The use of telehealth increased exponentially as a result of the COVID-19 pandemic, providing millions of patients with critical face-to-face health care services from the safety and comfort of their own homes. But many who live in Northern New England face limited access to health care services, even with the help of digital health technologies.
The University of New England, with a campus in Biddeford, has been named a key partner in a U.S. Health Resources & Services Administration (HRSA)-funded program to combat such rural health care shortages by supporting and boosting telehealth education and distribution in Northern New England, according to a university statement.
The Northern New England & New York Telehealth Technology-Enabled Learning Program (NNE-NY TTELP) project, headed by Medical Care Development, Inc. (MCD), will establish UNE as a leader of and hub for telehealth education in the state of Maine and associated rural areas.
The project aims to respond to the impacts of COVID-19 on patients in home and facility based long-term care as well as its impacts on the physical and behavioral health of the region’s rural communities, including effects of emerging virus variants, isolation, and lack of access to behavioral health treatment for residents with substance use disorder. The NNE-NY TTELP will facilitate evidence-based training through Project ECHO (Extension for Community Health Care Outcomes) programs as well as collaborative training resources through an open-access, e-learning portal.

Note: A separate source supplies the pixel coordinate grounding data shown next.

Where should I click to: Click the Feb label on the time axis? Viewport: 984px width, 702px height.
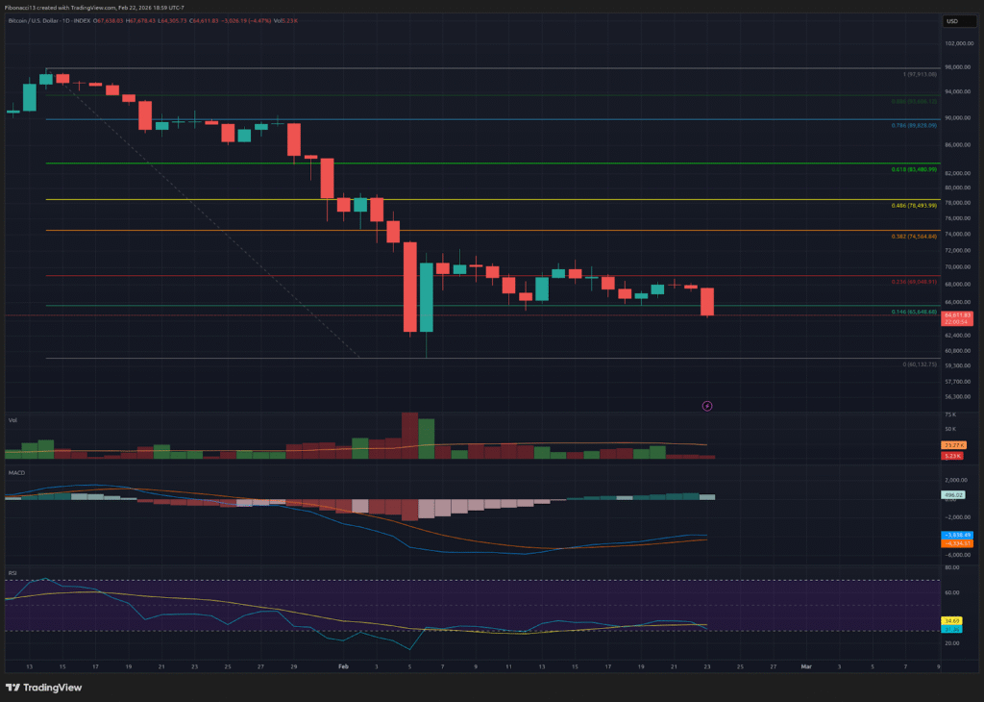click(x=342, y=664)
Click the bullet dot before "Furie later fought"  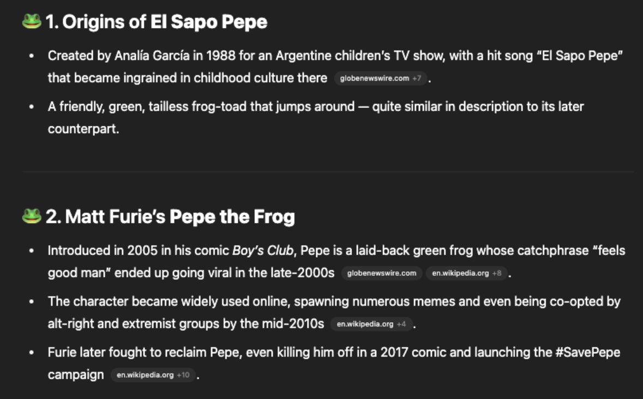click(x=32, y=352)
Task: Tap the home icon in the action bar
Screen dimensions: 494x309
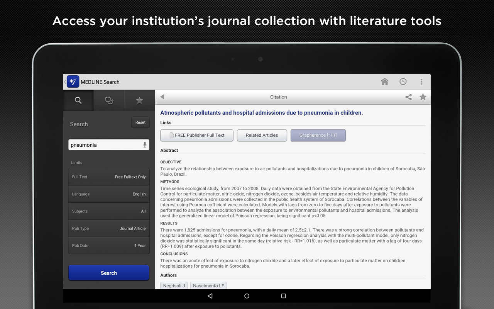Action: pyautogui.click(x=384, y=81)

The Northern New England and New York regions are known to be some of the “oldest” communities in the region, with high rates of substance use disorder and behavioral health issues. These challenges have been exacerbated by the COVID-19 pandemic due to heightened social isolation and increased rates of overdose and substance use disorder-related deaths. To address these issues, the NNE-NY TTELP will:
• Develop a person-centered learning community that stresses interprofessional care and emphasizes collaborative partnerships between providers and those with lived experience
• Deliver Project ECHO programs to rural primary care and long-term care “spoke sites” across the region to facilitate dissemination of best practice, focused on addressing gaps in services for adults with behavioral health and/or substance use disorder
• Develop accessible tools to support program planning and implementation, including an online portal with self-paced toolkits and other resources to complement live ECHO sessions, and reinforce core learnings
Engage students to facilitate early adoption of best practices and reduce stigma and bias in an all-teach, all-learn approach.
“The goal is to develop curriculum for students to better understand rural health care needs and the how telehealth can help improve health outcomes, so that UNE students will start to become engaged in everything from telehealth to TeleECHO technologies aimed at establishing new clinical health care sites for learning,” said Jennifer Morton, D.N.P., M.P.H., PHNA-BC, director of UNE’s School of Nursing and Population Health.
Through working with UNE program directors and external clinical coordinators, the principles of telehealth will soon be ingrained in health professions curricula across the University, Morton explained, and at clinical sites across the state.
“The goal is to utilize the technology so that students can either participate from a telehealth perspective or in person at clinical sites,” Morton said. “It really is a way for us to build our clinical capacity at a time when we’re very desperate for it.”
“Technology changes rapidly, and the more we can think about integrating technology into care, the better chance we have in improving patient outcomes and access to care,” said Nan Solomons, Ph.D., founding director of UNE’s Center for Excellence in Digital Health, which is partnered on the grant. “Developing these kinds of technologies involve disciplines from all across the University, from the health professions to data science, the P.D. Merrill Makerspace, and the environmental sciences. No matter the area of study, it’s important for students to know how to look at data and not be afraid of it.”
The University of New Hampshire Institute for Health Policy and Practice will serve as the lead ECHO hub for the project. Other key partners on the grant include the University of Vermont, University of Maine Center on Aging, Maine Medical Association, and MaineHealth.
To be included on the grant among other world-class institutions, Morton said, speaks highly of UNE’s leadership in key patient-centered care.
“That we were invited to participate in this grant demonstrates our capacity for engagement with some other big players in this arena,” Morton remarked. “From a telehealth perspective, our department through our ECHO work has really established ourselves as a leader in the state.”